On the commercial side the pointer is one line: don’t treat this limited-window API as a production dependency — to integrate, run the open checkpoint yourself and treat it as a reproducible method, not a callable service. And don’t anchor on Xiaomi’s headline numbers: some on HN questioned whether the demo’s 1200 tps peak reflects sustained throughput or a cherry-picked instantaneous figure. The numbers worth trusting are average decode speed and per-task accepted length — both of which you can re-measure by running the checkpoint.
What to ignore
The first thing to drop is “speed is intelligence.” The blog frames it as the core thesis — that once a model is fast enough it stops being a tool you wait on and becomes an extension of thought. The technical takeaway above already showed why that doesn’t hold: speculative decoding feeds on a predictability dividend, and what converts speed into quality is running best-of-N in the same wall-clock time, then picking the best path — which has a hard precondition, a way to verify which path is right. Code you can test and math you can check buy quality from speed; on open tasks with no verifier, ten paths just give you ten answers you can’t rank. Speed is an amplifier; verifiability is the switch that decides which way it amplifies.
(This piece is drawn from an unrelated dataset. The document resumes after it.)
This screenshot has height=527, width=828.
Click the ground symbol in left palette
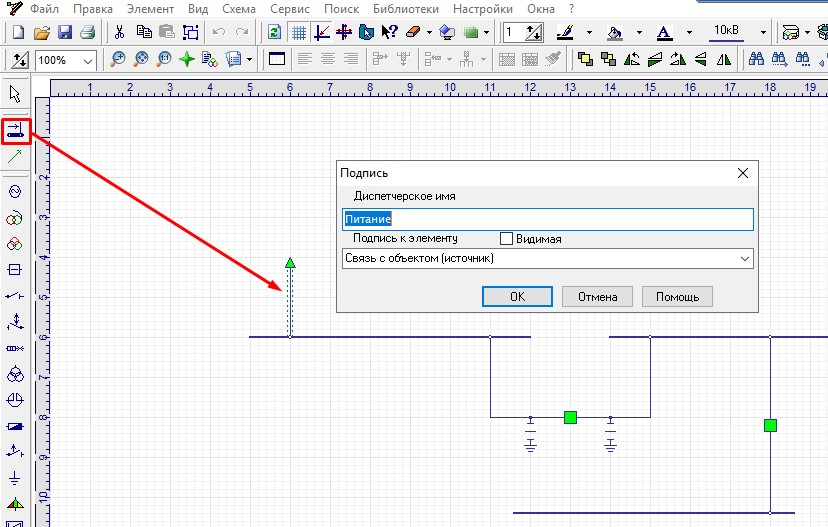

The second is the operating-room narrative. Dressing a 1T model’s speedup as “racing death on the operating table, buying the surgeon one more degree of freedom” is pure emotional marketing with no technical link to anything in this release. The bottleneck in medical imaging was never LLM decode speed — it is accuracy, interpretability, regulatory approval, and liability. Grafting a general-text-generation tps figure onto a life-or-death scene is borrowing unrelated gravitas to gild an inference-speed demo. Skip it.
The third is reading the application gate as access for all. “3× price for 10× speed” and “free Chat, limited time” sound like generosity, but 10 queue entries a day, 30-minute sessions, no guarantee of approval, two weeks only — those are rationing mechanisms for a scarce resource. The truth they convey is that high-speed inference supply is, today, extremely limited; this is a controlled capability showcase, not a scalable, dependable product. The HN skepticism lands well — this is not a company burning investor cash, and this pricing and these caps will eventually have to square on the ledger. Until it becomes a real service with a stable SLA, treat it as a demo, not infrastructure to bet on.